# Graphics Contest #62 - Casper



## melysion (Mar 12, 2007)

Thanks to Sue who have allowed me to use a photo of her stunning boy! 










Graphic Contest rules

Two themes.

Theme 1 - Springtime
Theme 2 - Easter

Interpret them as you wish.

Blending or any other graphics tricks are allowed.

Casper must remain the focus of the graphic.

The picture must not exceed 450x600 in pixel size (easier for everyone to see and will not stretch people's browsers).

Use either jpg or gif format so they all show when linked.

Submissions will be accepted from 27th of March to 10th of April, 2009 at 12:00 Midnight *BST* (thats British Summer Time).

Up to 15 entries will be taken, so if 15 are recieved before the ending time then the voting will start early.

Two submissions per user, one from each theme (you cant submit two submissions using the same theme, has to be one from each).

The winner of the competition picks the subject (and theme if they want one) for the next competition.

Users may not win two competitions in a row - they may enter the next competition for practice, but the entry will not be included in the voting.

All graphic work utilising the contest photo(s) and posted in this thread will be considered an entry (except those done by the previous winner).

Competitions are open to entrants of all ages and abilities.

Entrants will not solicit votes under any circumstances.
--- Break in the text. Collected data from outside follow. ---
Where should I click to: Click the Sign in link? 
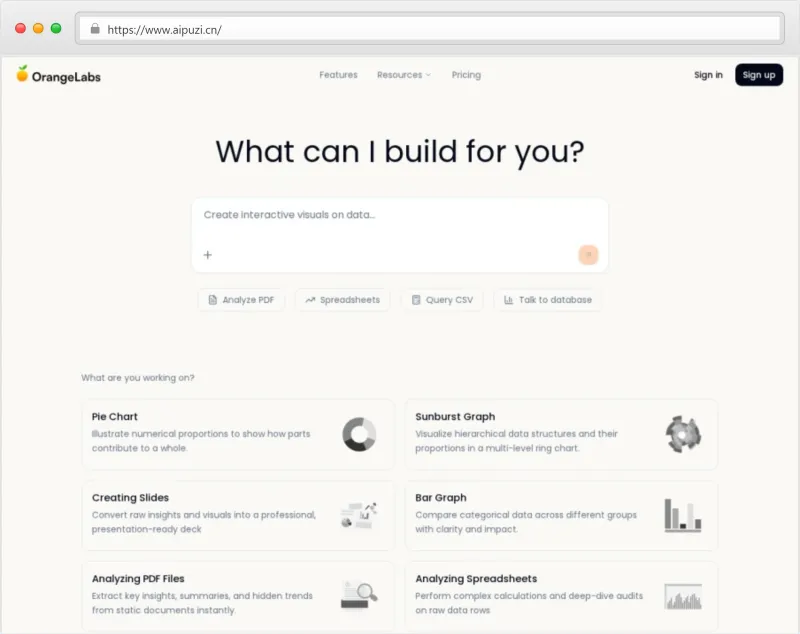click(708, 75)
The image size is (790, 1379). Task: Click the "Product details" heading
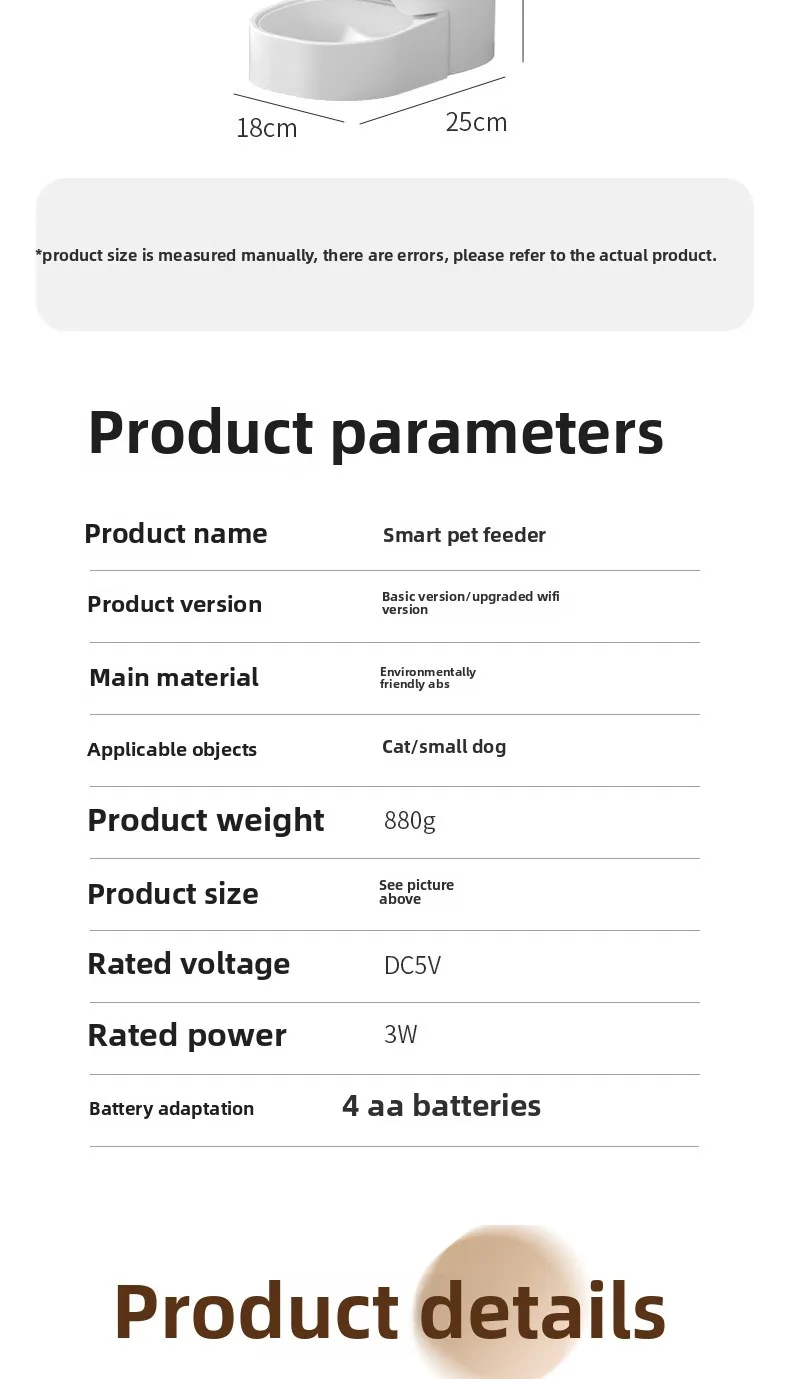pos(389,1312)
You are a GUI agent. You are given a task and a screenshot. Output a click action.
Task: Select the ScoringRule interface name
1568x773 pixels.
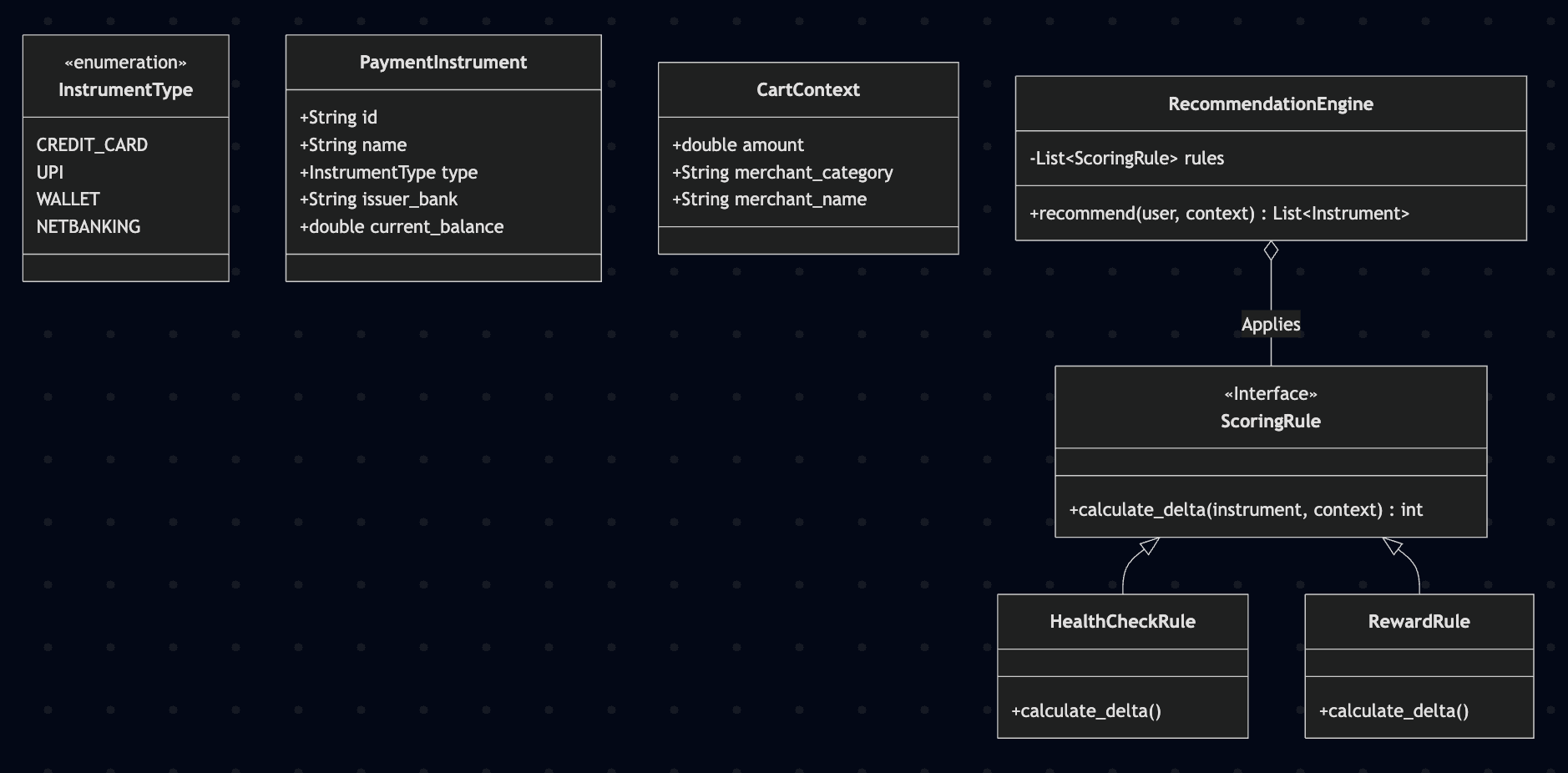pos(1270,421)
Encouraging members to join the forum in order to vote for a particular entry will be considered cheating and in such instances the entry will be disqualified.

Users and entrants should remain respectful of their own and other entries at all times.


----------



## Heidi n Q (Nov 22, 2006)

Oh my! Beautiful white cat and Spring/Easter(bunny)-themes, I can't wait to see the entries!

I am reminded of the Cadbury Egg commercials; remember the lion wearing the bunny-ears and roaring, trying to immitate the Cadbury Easter Bunny?
http://commercial-archive.com/commercia ... 02-015-usa


----------



## Jeanie (Jun 18, 2003)

That is one beautiful cat!


----------



## katlover13 (Apr 15, 2008)

Thank you! He is a pretty boy and he loves to cuddle in bed, but if any of the others want to come on the bed too, he bites them on the butt!


----------



## Heidi n Q (Nov 22, 2006)

katlover13 said:


> Thank you! He is a pretty boy and he loves to cuddle in bed, but if any of the others want to come on the bed too, he bites them on the butt!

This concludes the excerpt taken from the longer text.